## Bruce Bartlett Argues Against a Second Stimulus

He writes:

We do not need a second stimulus plan: As the US unemployment rate has risen to 9.5 per cent from 8.1 per cent since the $787bn fiscal stimulus package was enacted in February, many Democrats have become very nervous. They say that another large stimulus may be needed to keep unemployment from rising.... Another stimulus would be a grave mistake. The first one was justified by extraordinary circumstances. But it must be given time to work. People should not allow their impatience to lead to the adoption of policies that will not only fail to reduce unemployment this year, but could stoke inflation in the not-too-distant future.... The forecast also showed the unemployment rate peaking at 8 per cent with the stimulus and 9 per cent without. Obviously this was wrong. Yet it would be incorrect to conclude that the stimulus was doomed to failure, as many Republicans and conservative economists argued.... [T]he Romer-Bernstein document presents reasonable estimates of how quickly different forms of spending would raise gross domestic product. Tax cuts and government transfers are slow to have an effect and have a low multiplier, raising GDP less than$1 for every $1 increase in the deficit even when fully effective after two years. By contrast, government purchases stimulate growth much more quickly and have a higher multiplier, raising GDP by$1.57 for every \$1 spent. Unfortunately, the low-impact spending has been the fastest to come online while the high-impact spending is dribbling out very slowly.

In a recent report to the International Monetary Fund, Doug Elmendorf, Congressional Budget Office director, looked at the rates of spending for different components of the stimulus package. He estimates that by the end of fiscal year 2009, which falls on September 30, 32 per cent of the income transfers for things such as food stamps and extended unemployment benefits will have been spent and 31 per cent of the tax cuts will have been disbursed. By the end of fiscal year 2010 virtually all of the money allocated to these programmes will have been spent.

However, just 11 per cent of the discretionary spending on highways, mass transit, energy efficiency and other programmes involving direct government purchases will have been spent by the end of this fiscal year. Even by the end of 2010 less than half the funds will have been disbursed and by the end of 2011 more than a quarter of the money will be unspent. Consequently, it is hardly surprising that five months after the stimulus bill passed it has not yet affected the unemployment rate....

What all this means is that it is foolish to think that any sort of stimulus that is enacted now will have an impact on the economy any time soon.
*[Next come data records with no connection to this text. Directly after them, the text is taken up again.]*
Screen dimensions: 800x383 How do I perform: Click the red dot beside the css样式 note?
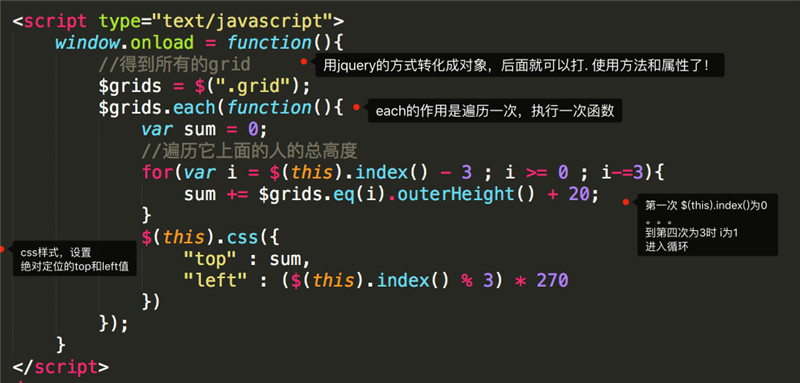tap(2, 249)
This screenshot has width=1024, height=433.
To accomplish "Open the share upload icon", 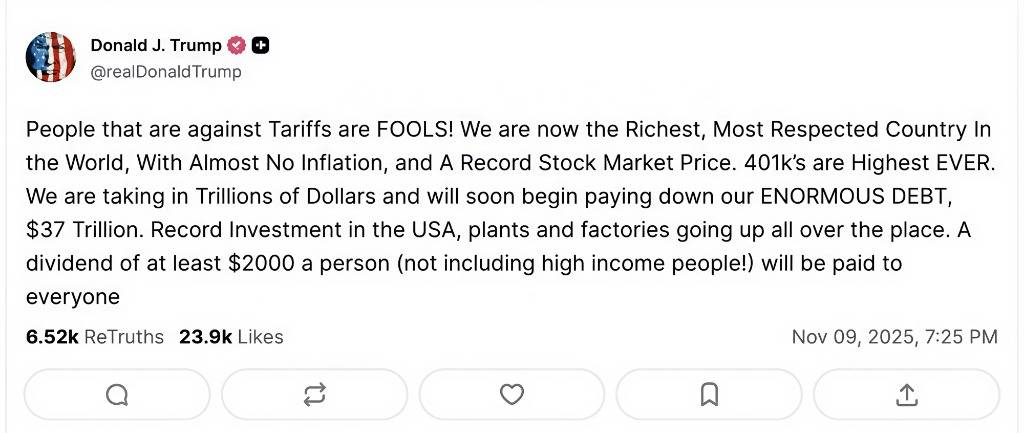I will pos(907,395).
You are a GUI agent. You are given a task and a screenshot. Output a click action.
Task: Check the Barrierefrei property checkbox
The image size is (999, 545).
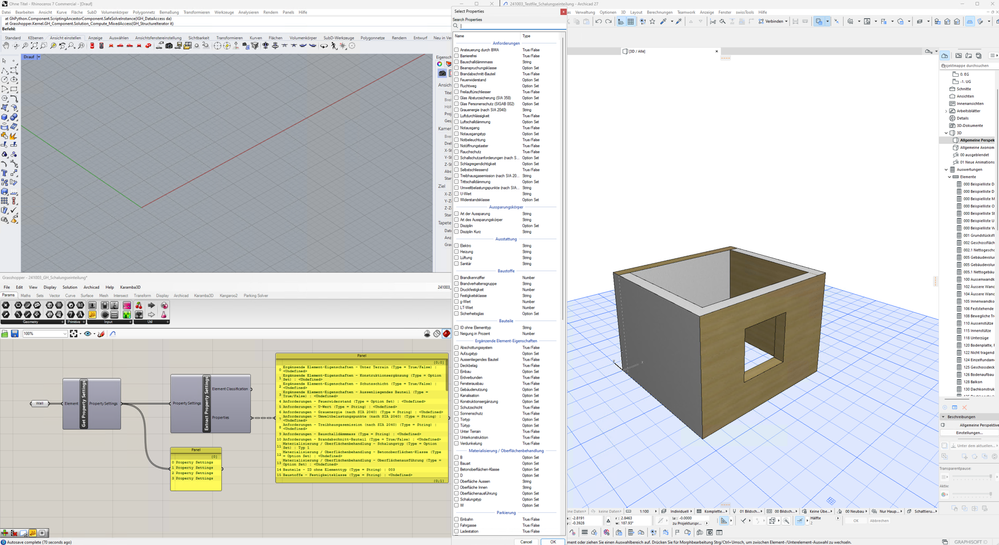(457, 56)
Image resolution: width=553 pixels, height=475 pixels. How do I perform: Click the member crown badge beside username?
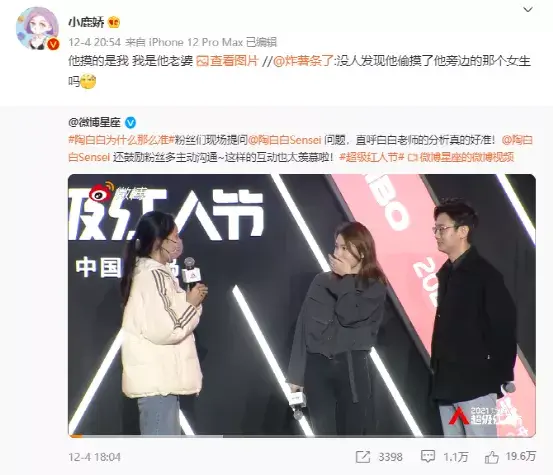(114, 23)
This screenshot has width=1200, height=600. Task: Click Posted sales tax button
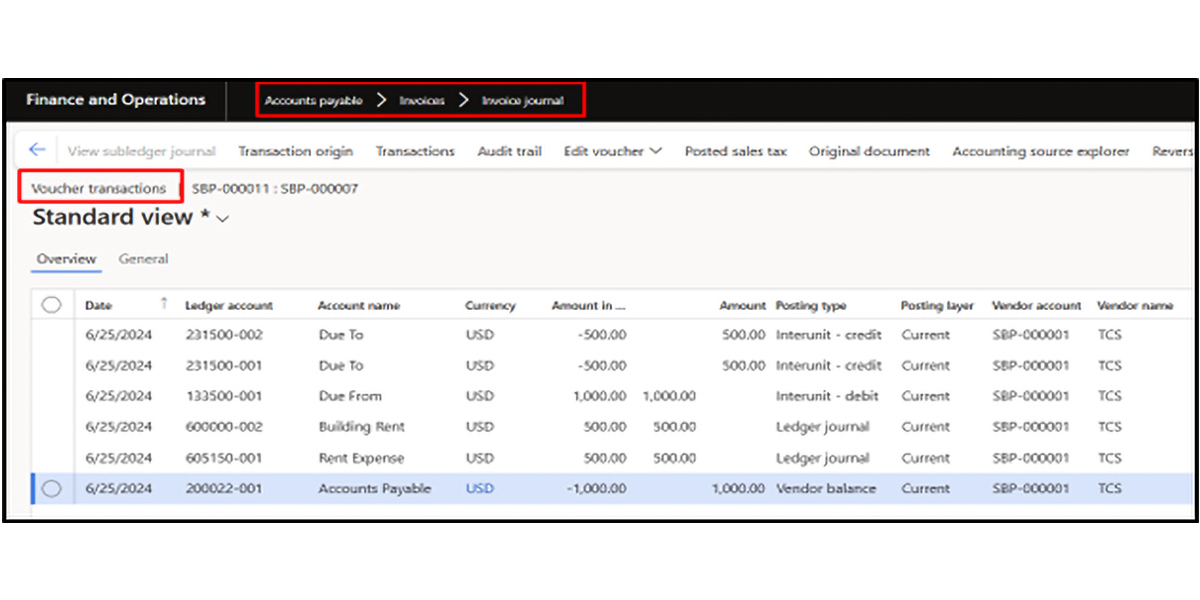point(735,151)
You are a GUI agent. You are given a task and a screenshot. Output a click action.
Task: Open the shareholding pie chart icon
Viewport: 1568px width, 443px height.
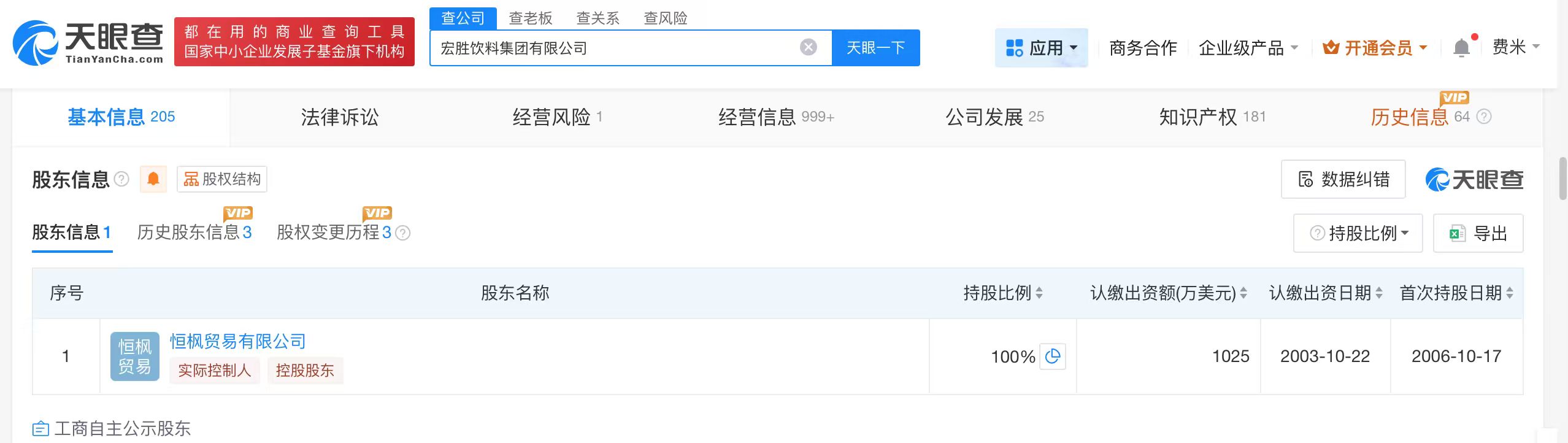tap(1053, 356)
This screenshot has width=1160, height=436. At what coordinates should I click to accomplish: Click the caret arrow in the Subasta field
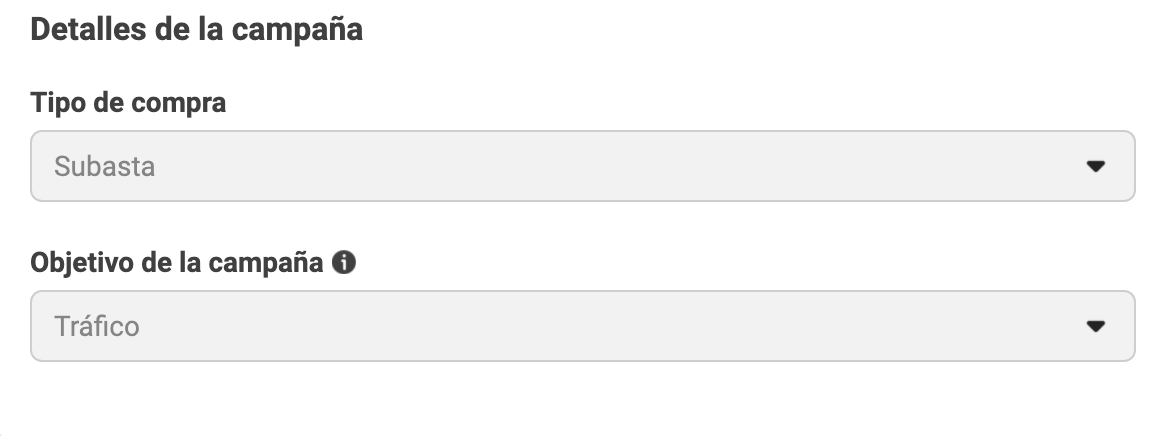(1095, 167)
We just have to wait for the medicine we have already taken to work. Pushing ahead with another stimulus will only make it harder to tighten fiscal policy down the road to keep inflation in check.

It's a balance of risks. Any second stimulus package passed this fall would have little impact on the economy until late 2010, that is true. But come late 2010 we might really need more demand to curb unemployment. On balance the inflationary risks of having an extra stimulus hit the economy in late 2010 if it is not needed are outweighed by the deflationary risks of not having an extra stimulus hit the economy in late 2010 if it is needed.

It is like driving a car with its windshield painted black by looking in the rear view mirror.